-------- Provided information
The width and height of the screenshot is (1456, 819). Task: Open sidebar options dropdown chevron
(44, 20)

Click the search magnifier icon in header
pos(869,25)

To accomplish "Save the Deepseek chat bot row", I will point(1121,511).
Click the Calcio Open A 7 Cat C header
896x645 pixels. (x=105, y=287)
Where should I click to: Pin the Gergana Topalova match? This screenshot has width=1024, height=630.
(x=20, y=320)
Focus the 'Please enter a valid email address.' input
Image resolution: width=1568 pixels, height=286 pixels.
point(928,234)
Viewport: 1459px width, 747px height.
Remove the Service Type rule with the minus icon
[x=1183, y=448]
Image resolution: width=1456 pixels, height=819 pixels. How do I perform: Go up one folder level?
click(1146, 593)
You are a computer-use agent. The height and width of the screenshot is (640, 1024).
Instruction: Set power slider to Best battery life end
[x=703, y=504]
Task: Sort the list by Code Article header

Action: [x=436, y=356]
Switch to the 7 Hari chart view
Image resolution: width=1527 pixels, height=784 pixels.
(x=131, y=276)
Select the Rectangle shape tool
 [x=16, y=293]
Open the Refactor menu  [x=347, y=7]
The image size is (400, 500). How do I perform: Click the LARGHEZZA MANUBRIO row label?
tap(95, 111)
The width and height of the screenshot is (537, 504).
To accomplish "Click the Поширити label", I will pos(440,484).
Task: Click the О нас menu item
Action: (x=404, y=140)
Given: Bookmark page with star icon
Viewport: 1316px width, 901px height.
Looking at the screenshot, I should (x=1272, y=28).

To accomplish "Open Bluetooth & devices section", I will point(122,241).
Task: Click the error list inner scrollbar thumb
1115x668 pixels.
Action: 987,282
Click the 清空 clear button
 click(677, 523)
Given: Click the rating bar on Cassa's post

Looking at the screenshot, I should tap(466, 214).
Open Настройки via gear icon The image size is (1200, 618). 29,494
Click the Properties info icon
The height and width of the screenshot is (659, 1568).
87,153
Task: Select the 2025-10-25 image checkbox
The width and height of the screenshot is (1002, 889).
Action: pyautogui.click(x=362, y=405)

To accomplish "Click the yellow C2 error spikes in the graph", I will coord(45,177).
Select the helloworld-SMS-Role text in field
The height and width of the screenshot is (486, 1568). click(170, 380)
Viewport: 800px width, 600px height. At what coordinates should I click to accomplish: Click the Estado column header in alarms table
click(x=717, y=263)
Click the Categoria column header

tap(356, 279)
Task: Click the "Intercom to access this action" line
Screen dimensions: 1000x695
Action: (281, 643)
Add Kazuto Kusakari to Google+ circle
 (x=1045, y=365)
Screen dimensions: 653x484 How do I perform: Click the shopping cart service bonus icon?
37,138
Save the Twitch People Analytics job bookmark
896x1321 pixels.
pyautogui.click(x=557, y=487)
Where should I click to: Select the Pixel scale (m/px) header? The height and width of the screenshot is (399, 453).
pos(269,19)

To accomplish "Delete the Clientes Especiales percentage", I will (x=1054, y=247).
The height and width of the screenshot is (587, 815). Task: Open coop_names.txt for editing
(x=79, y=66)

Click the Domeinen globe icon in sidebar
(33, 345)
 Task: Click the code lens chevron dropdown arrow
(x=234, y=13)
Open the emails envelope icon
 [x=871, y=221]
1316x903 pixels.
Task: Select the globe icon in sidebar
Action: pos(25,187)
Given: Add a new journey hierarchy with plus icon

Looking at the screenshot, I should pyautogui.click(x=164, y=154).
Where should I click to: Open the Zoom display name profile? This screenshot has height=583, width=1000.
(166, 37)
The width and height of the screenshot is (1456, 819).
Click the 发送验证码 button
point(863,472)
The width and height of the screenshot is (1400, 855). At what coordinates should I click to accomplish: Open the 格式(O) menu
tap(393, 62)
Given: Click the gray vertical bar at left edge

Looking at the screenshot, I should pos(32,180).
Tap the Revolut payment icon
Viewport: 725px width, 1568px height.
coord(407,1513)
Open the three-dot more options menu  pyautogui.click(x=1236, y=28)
----------------
■ Your task
Copy the items from the first line through the line with "Looking at the screenshot, I should tap(466, 214).", swapping "header" for "heading" and leaving everything else unchanged.

■ Written answer
The width and height of the screenshot is (1456, 819). Task: Open sidebar options dropdown chevron
(44, 20)

Click the search magnifier icon in heading
pos(869,25)

To accomplish "Save the Deepseek chat bot row", I will point(1121,511).
Click the Calcio Open A 7 Cat C heading
896x645 pixels. (x=105, y=287)
Where should I click to: Pin the Gergana Topalova match? This screenshot has width=1024, height=630.
(x=20, y=320)
Focus the 'Please enter a valid email address.' input
Image resolution: width=1568 pixels, height=286 pixels.
point(928,234)
Viewport: 1459px width, 747px height.
Remove the Service Type rule with the minus icon
[x=1183, y=448]
Image resolution: width=1456 pixels, height=819 pixels. How do I perform: Go up one folder level?
click(1146, 593)
You are a computer-use agent. The height and width of the screenshot is (640, 1024).
Instruction: Set power slider to Best battery life end
[x=703, y=504]
Task: Sort the list by Code Article heading

Action: [x=436, y=356]
Switch to the 7 Hari chart view
Image resolution: width=1527 pixels, height=784 pixels.
(x=131, y=276)
Select the Rectangle shape tool
 [x=16, y=293]
Open the Refactor menu  [x=347, y=7]
The image size is (400, 500). How do I perform: Click the LARGHEZZA MANUBRIO row label?
tap(95, 111)
The width and height of the screenshot is (537, 504).
To accomplish "Click the Поширити label", I will pos(440,484).
Task: Click the О нас menu item
Action: (x=404, y=140)
Given: Bookmark page with star icon
Viewport: 1316px width, 901px height.
Looking at the screenshot, I should (x=1272, y=28).

To accomplish "Open Bluetooth & devices section", I will point(122,241).
Task: Click the error list inner scrollbar thumb
1115x668 pixels.
Action: 987,282
Click the 清空 clear button
 click(677, 523)
Given: Click the rating bar on Cassa's post

Looking at the screenshot, I should tap(466, 214).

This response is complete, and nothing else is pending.